Saturday, January 28, 2012

What happened to the Basslerocerida.

The order Basslerocerida was established (erected in the odd parlance) by Rousseau Flower (1950) for nautiloides intermediate between straight shelled Ellesmerocerida and coiled Tarphycerida. Species included are in general, exgastrically cyrotoconic, curved like an old rocking chair rocker. Through the powers of evolution the upwardly curved shells became wound back on them selves, first as open, gyroconic spirals, then serpenticones with whorls in contact, true tarphycerids So what happened to them other than that.

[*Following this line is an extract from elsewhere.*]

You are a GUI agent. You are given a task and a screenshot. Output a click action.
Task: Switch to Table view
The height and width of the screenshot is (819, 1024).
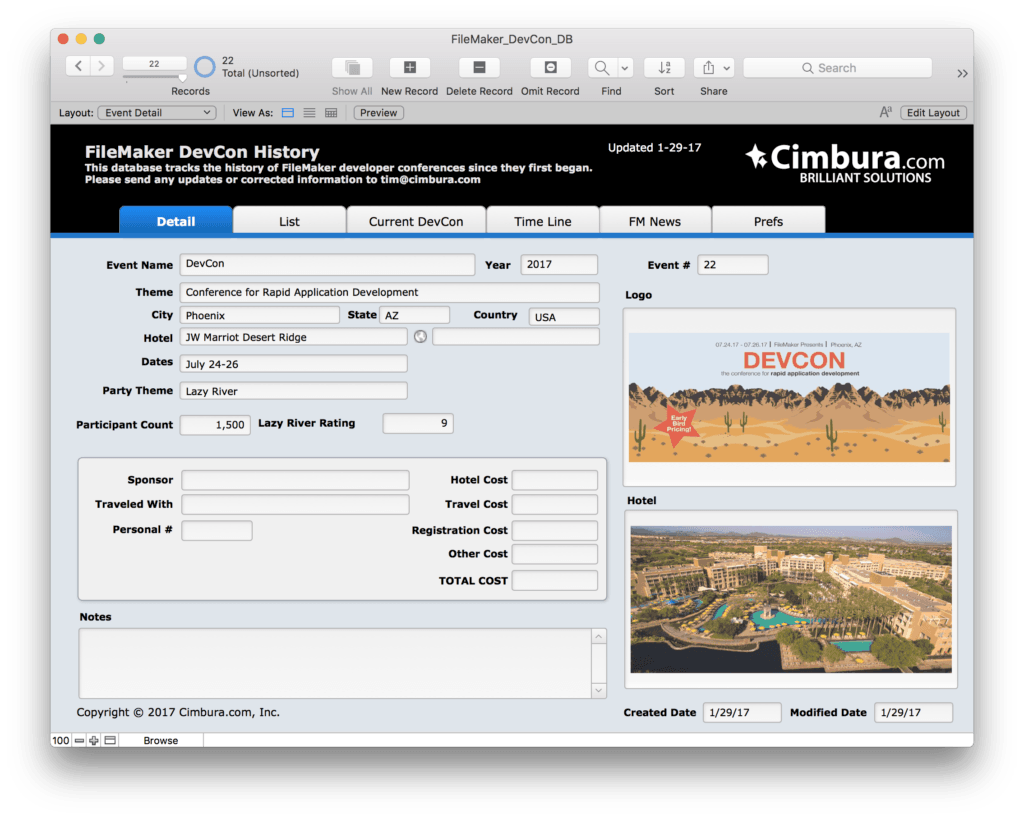tap(331, 113)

Well first of all they did not disappear from the fossil record or vanish from time. The order simply stopped being used, except in historical reference. Flower (1976) simply abandoned the order and included the Bassleroceratidae in the Tarphycerida as the ancestral family, whereas William Furnish and Brian Glennister previously (1964) had included them in the Ellesmerocerida. Take your pick. Either works. As for me, I go along this time with Furnish and Glennister, for what ever it's worth which probably isn't all that much, leaving Tarphycerida for truly coiled forms.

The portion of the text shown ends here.